The Other January 6 Issue Before the Supreme Court…
- Emily Maiden

- Dec 17, 2023
- 3 min read

While the dust was settling on last Monday’s bombshell legal news – Special Counsel Jack Smith petitioning the Supreme Court to take up the issue of Trump’s assertion of presidential immunity – the Court made another move related to the events of January 6.
On Wednesday, the Justices agreed to hear the case of Fischer v United States, in which the defendant, Joseph Fischer – a Jan 6 rioter – was charged under one of the same statutes as the former president.
Both Fischer and Trump have been charged under 18 U.S.C. §1512(c)(2) (witness, victim, or informant tampering), which makes “corruptly” obstructing an official proceeding a crime. Fischer argues that the law - which was enacted in the wake of the Enron scandal, where thousands of documents were destroyed - applies only to investigations and evidence (such as tampering with a paper trail) and not the act of physically stopping or delaying an official proceeding by rioting and storming the Capitol. DOJ has so far convicted over 300 people with obstructing the official vote count on January 6.
The issue of whether the specific charge was appropriate for January 6 defendants has taken its time to wind through the courts. In March last year, a US District Court Judge ruled that the statute could not be used to charge any Jan 6 rioters, because the defendants had not tampered with any evidence or documentation. A month later, the Court of Appeals in DC reversed that ruling. The panel was spilt, with Judge Gregory Katsas – a Trump appointee – dissenting from the majority view and siding with the District Court Judge, Carl Nichols, who was also appointed by Trump.
The question before the Supreme Court is a review of the Court of Appeals reversal: “Did the DC Circuit err in construing 18 U.S.C. § 1512(c), which prohibits obstruction of congressional inquiries and investigations, to include acts unrelated to investigations and evidence?”
That’s no small question, as it has the potential to vacate hundreds of convictions against Jan 6 defendants.
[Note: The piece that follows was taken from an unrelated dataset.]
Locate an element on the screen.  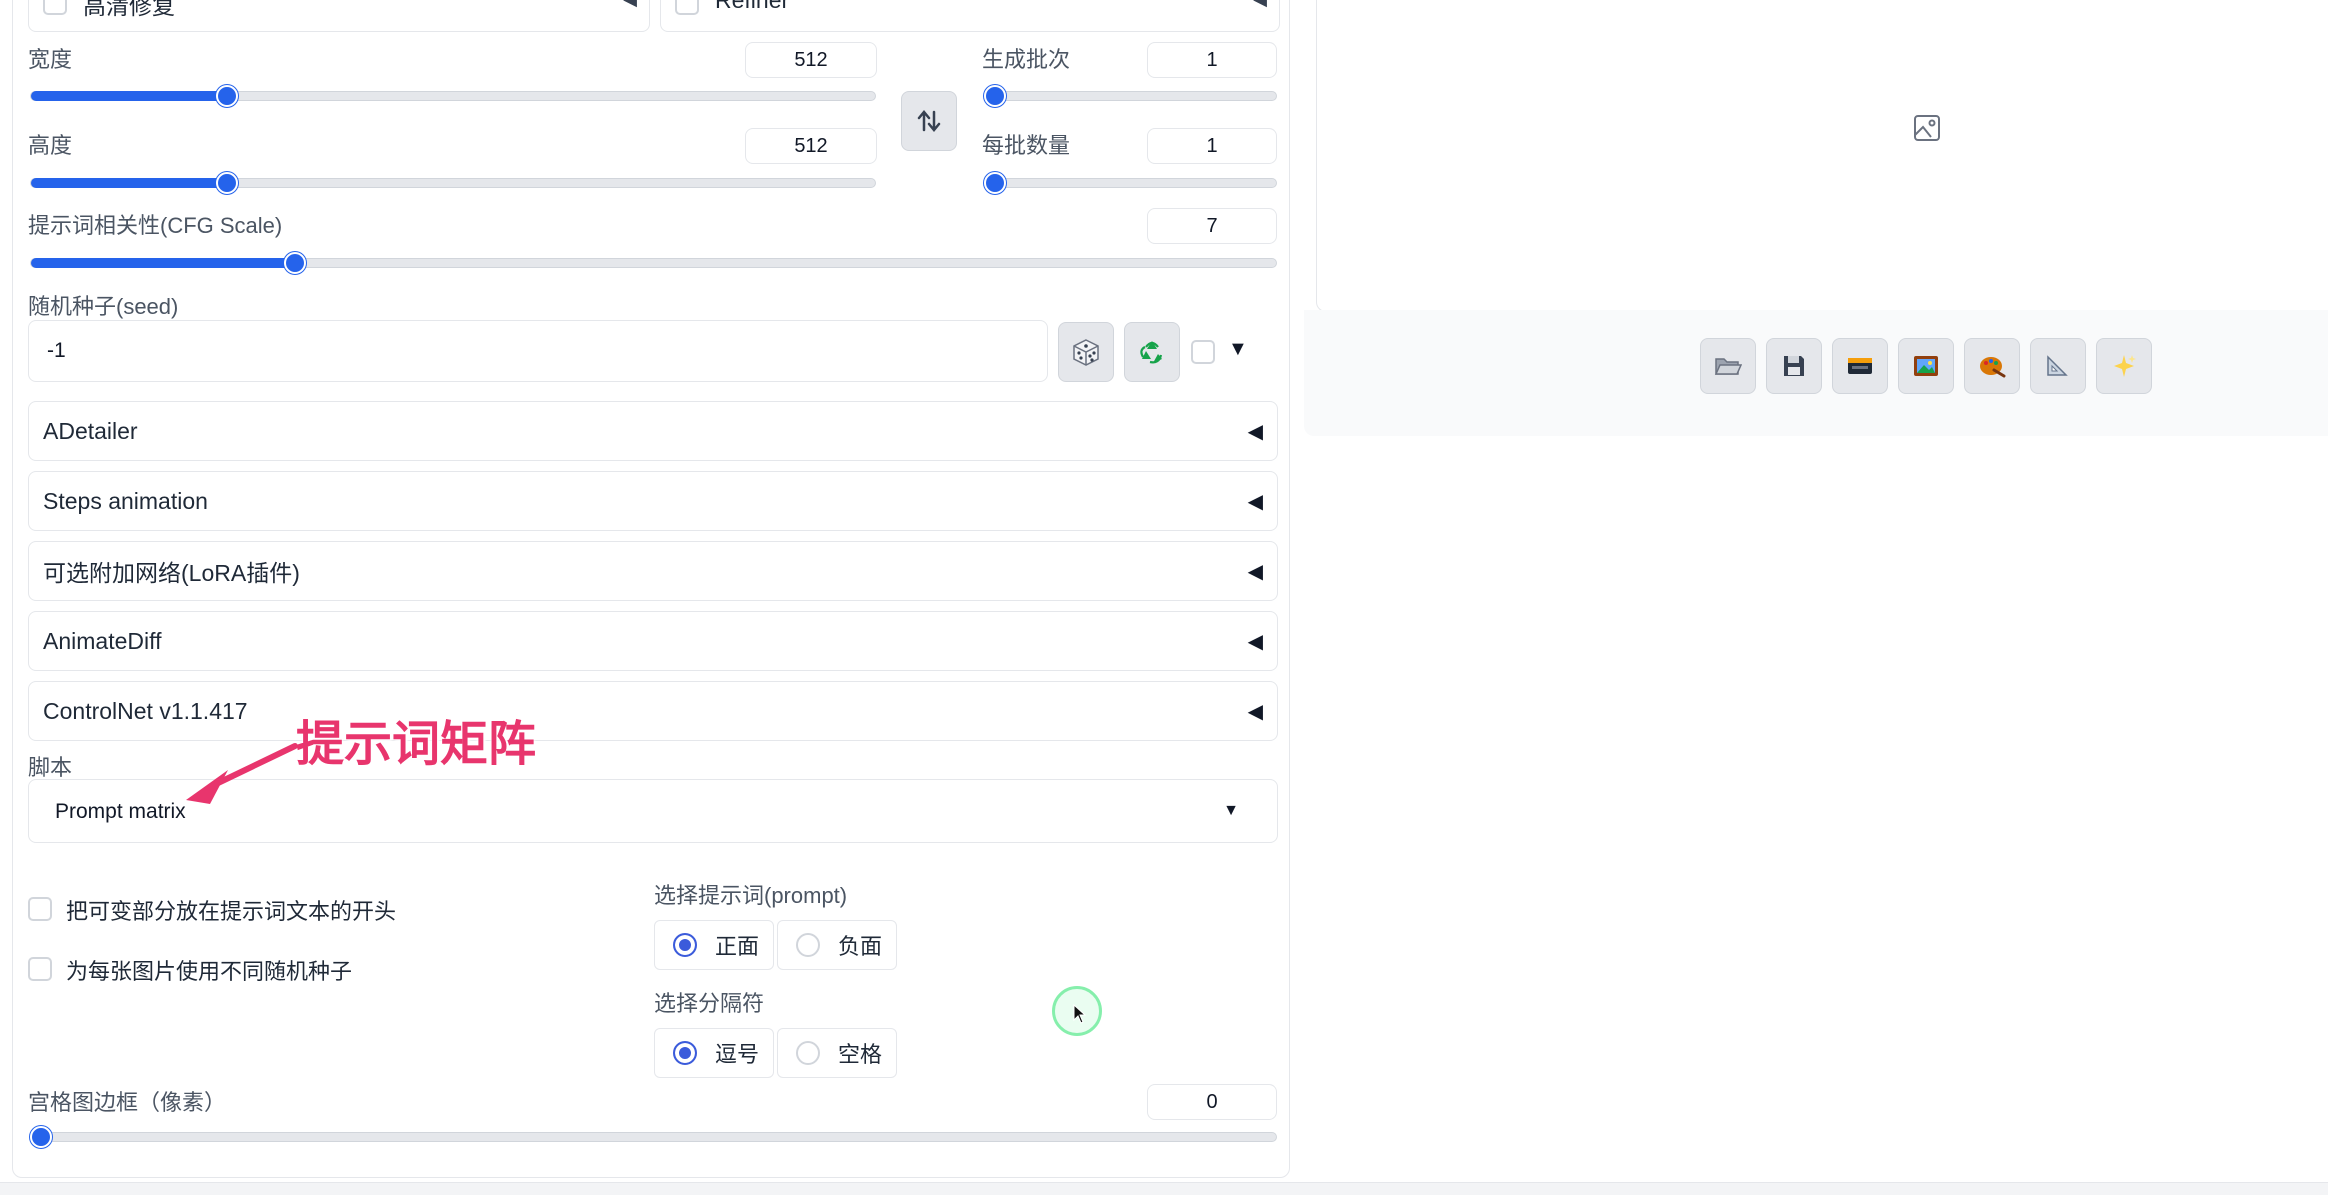
annotation-text: 提示词矩阵 is located at coordinates (416, 744).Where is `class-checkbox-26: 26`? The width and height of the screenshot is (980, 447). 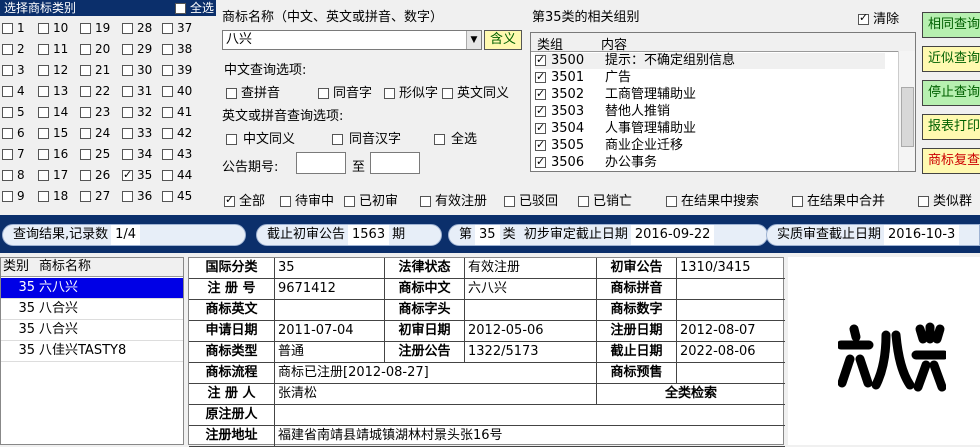
class-checkbox-26: 26 is located at coordinates (95, 175).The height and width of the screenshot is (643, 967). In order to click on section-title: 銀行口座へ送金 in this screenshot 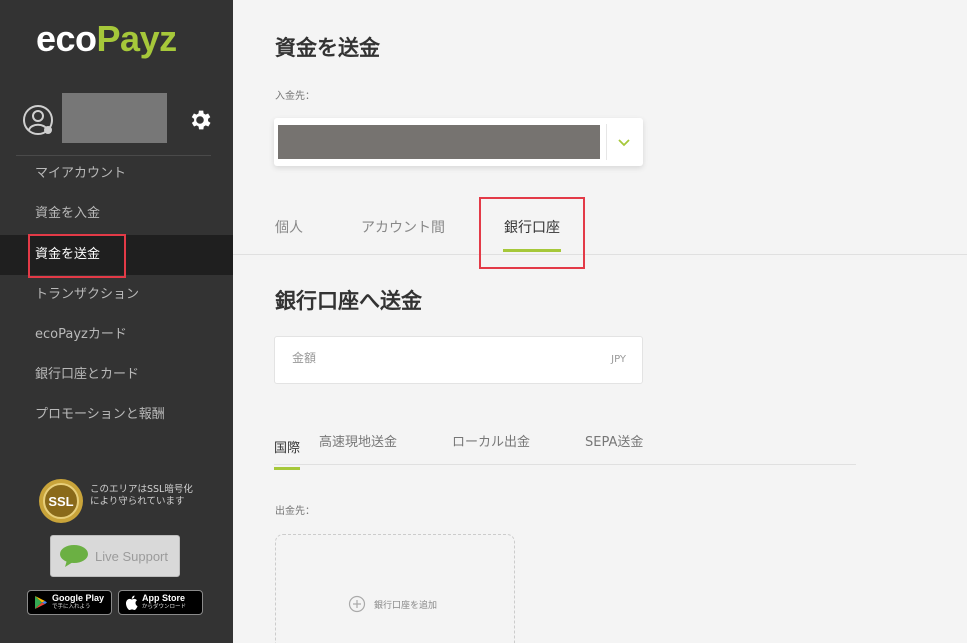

But what does it mean for Trump?
The convictions won by DOJ relate to the rioters – people who were physically present at the Capitol on the day, forced themselves into the building past lines of police, and sent the Congressional proceeding into an extended lockdown. On the face of it, that looks like obstructing an official proceeding, but if the Justices decide that the statute only applies to evidence tampering, the charge used won’t encompass that conduct.
Trump’s case – though charged under the same statute – is different. He wasn’t part of the mob breaking into the Capitol, thus consideration of his charge isn’t the same.
Count 3 of the former president’s indictment is a charge under 18 U.S.C. § 1512(c), but it relates to his attempt, with co-conspirators, to submit false slates of electors and have them counted to usurp the electoral college vote. Even if the Supreme Court decides that the statute relates only to document fraud or evidence tampering, in Trump’s case, the allegation in the indictment is document fraud.
The text of the indictment makes this clear. Trump is accused of organizing “fraudulent slates of electors” and causing those fraudulent electors to “sign certificates falsely representing that they were legitimate”.
The decisions in the DC Circuit relating to obstructing an official proceeding were making waves last Spring and it certainly seems that Jack Smith took the potential of a Supreme Court hearing on the matter into consideration when crafting a seemingly bulletproof indictment. Any decision in Fischer – extremely unlikely to appear before the now-stayed March 4 start date for Trump’s DC trial – would certainly result in the former president’s lawyers twisting legally dubious arguments into pretzels to try and claim that their client should get off on a technicality. It’s been their entire strategy in this case since day one. But it’s becoming increasingly evident that Jack Smith has anticipated their game play and will always be several steps ahead.